Nachfolgend einige Leserbriefe zu verschiedenen Themen, mit denen sich die Nachdenkseiten in letzter Zeit beschäftigt haben. Vielen Dank an alle Leser, die die Nachdenkseiten mit so großem Interesse lesen und schreiben, und damit Kritik üben, ihr Lob aussprechen, Dinge richtig stellen oder eine andere Sichtweise einbringen! Zusammengestellt von Moritz Müller.
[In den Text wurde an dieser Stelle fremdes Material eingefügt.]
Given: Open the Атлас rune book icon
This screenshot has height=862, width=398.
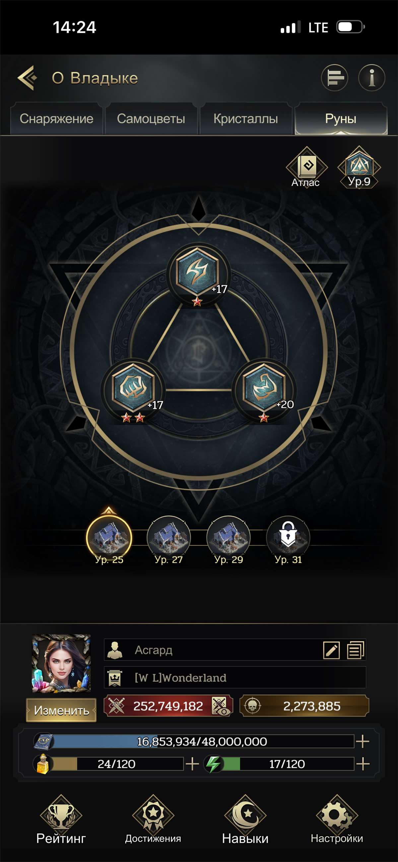Looking at the screenshot, I should coord(306,167).
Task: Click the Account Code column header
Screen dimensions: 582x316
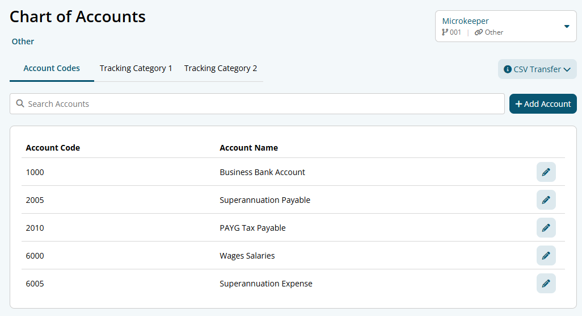Action: 53,148
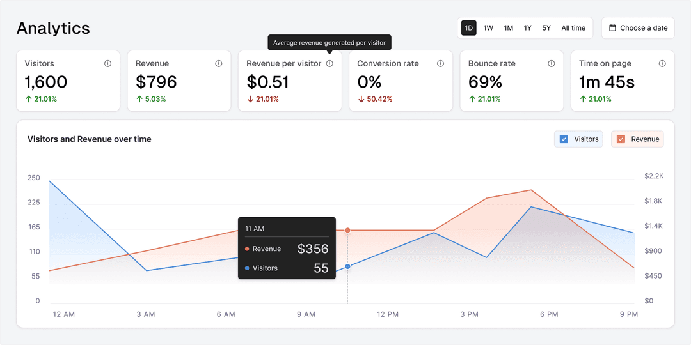Click the orange Revenue data point at 11 AM
The image size is (691, 345).
pyautogui.click(x=347, y=230)
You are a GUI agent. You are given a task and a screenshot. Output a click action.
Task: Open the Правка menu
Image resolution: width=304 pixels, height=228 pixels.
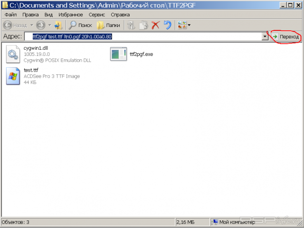(x=30, y=15)
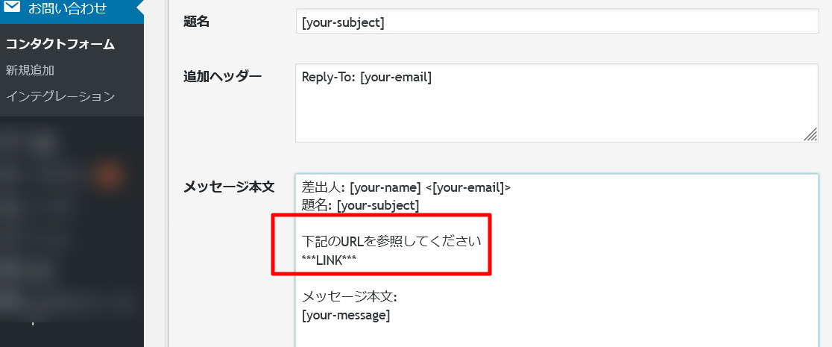Image resolution: width=832 pixels, height=347 pixels.
Task: Place cursor on the ***LINK*** line
Action: 330,260
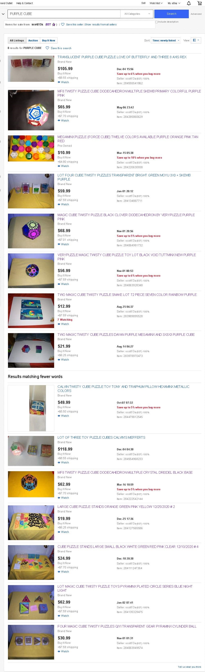This screenshot has height=672, width=205.
Task: Open the shopping cart icon
Action: click(200, 3)
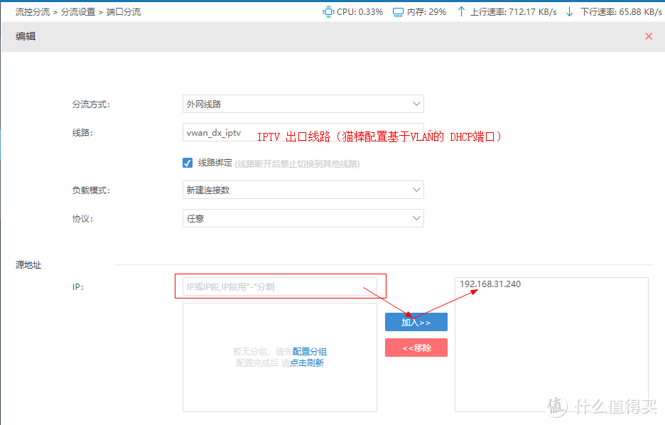Click the upload arrow next to 上行速率

point(461,11)
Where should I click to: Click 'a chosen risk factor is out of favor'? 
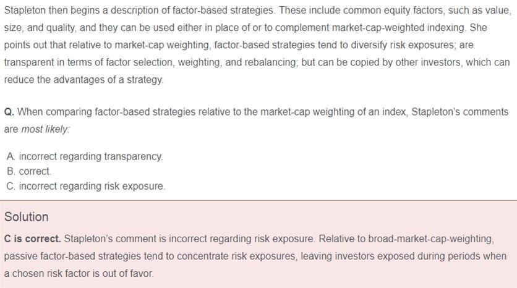coord(79,273)
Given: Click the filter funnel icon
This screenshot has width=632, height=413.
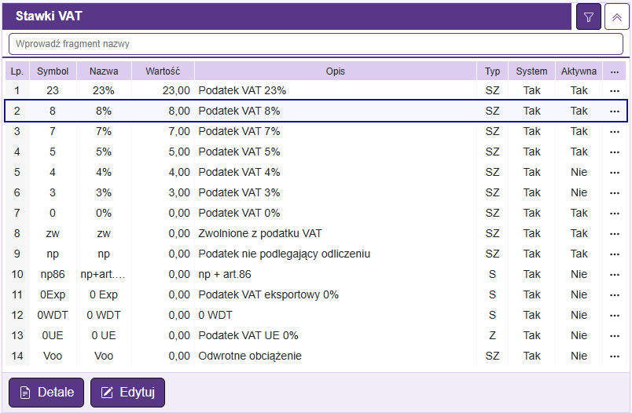Looking at the screenshot, I should pos(588,16).
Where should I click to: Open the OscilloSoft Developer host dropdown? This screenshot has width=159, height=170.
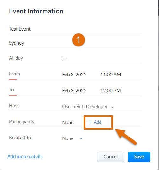(88, 107)
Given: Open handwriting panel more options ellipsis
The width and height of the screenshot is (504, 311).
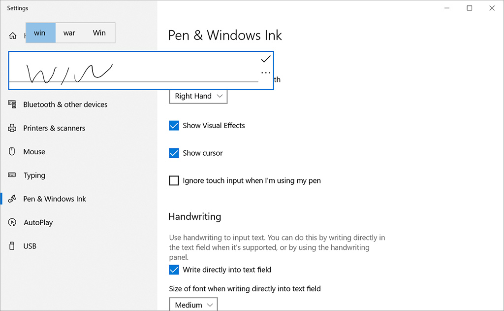Looking at the screenshot, I should coord(266,73).
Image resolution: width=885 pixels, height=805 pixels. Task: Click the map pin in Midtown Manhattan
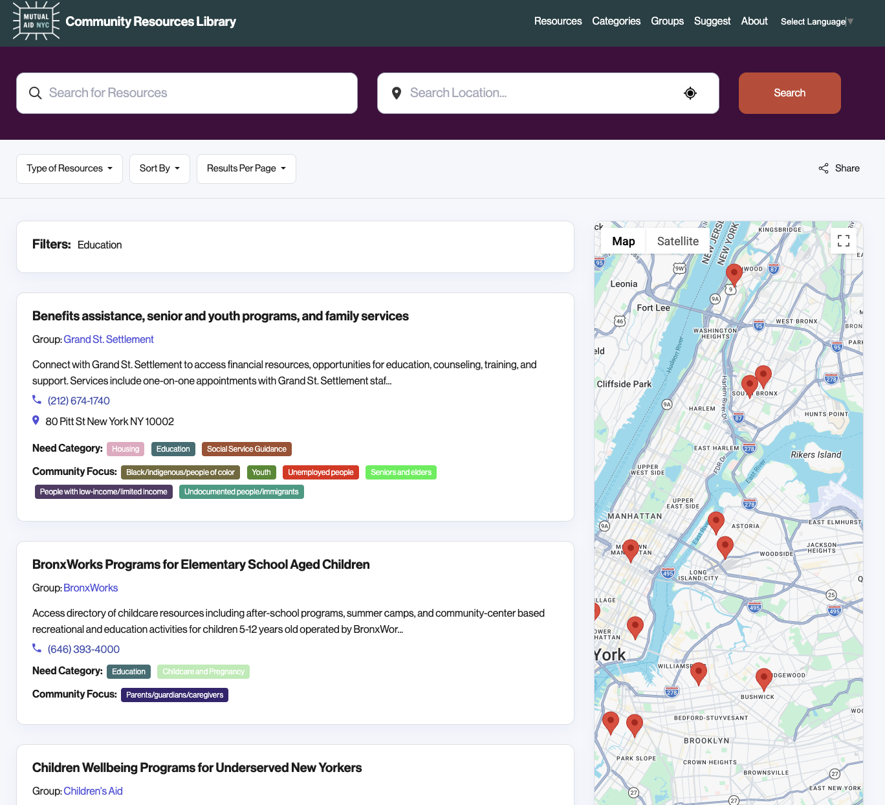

AfD-Wahlkämpfer der Woche: Jakob Augstein

Was hat Jakob Augstein da nur geritten? In seiner aktuellen Kolumne konstruiert der berühmte SPIEGEL-Erbe einen Zielkonflikt zwischen dem Sozialstaat und einer humanen Asylpolitik, erklärt dann im selben Gedankengang den Sozialstaat zur Verhandlungsmasse und überlässt die Verteidigung sozialpolitischer Standards ohne jede Not den Rechten. Als ich diese Zeilen las, war ich zutiefst schockiert und suchte erst einmal nach der Ironie, die ich offensichtlich verpasst haben musste. Doch ich fand keine Ironie. Jakob Augstein meint das tatsächlich so. Da werden in der AfD-Zentrale ja die Sektkorken knallen. Meine Bitte an künftige Historiker: Merken Sie sich bitte diesen Augstein-Text; liefert er doch eine Antwort darauf, warum die AfD im vermeintlich aufgeklärten Deutschland des jungen 21. Jahrhunderts so viel Zulauf bekommen konnte. Von Jens Berger.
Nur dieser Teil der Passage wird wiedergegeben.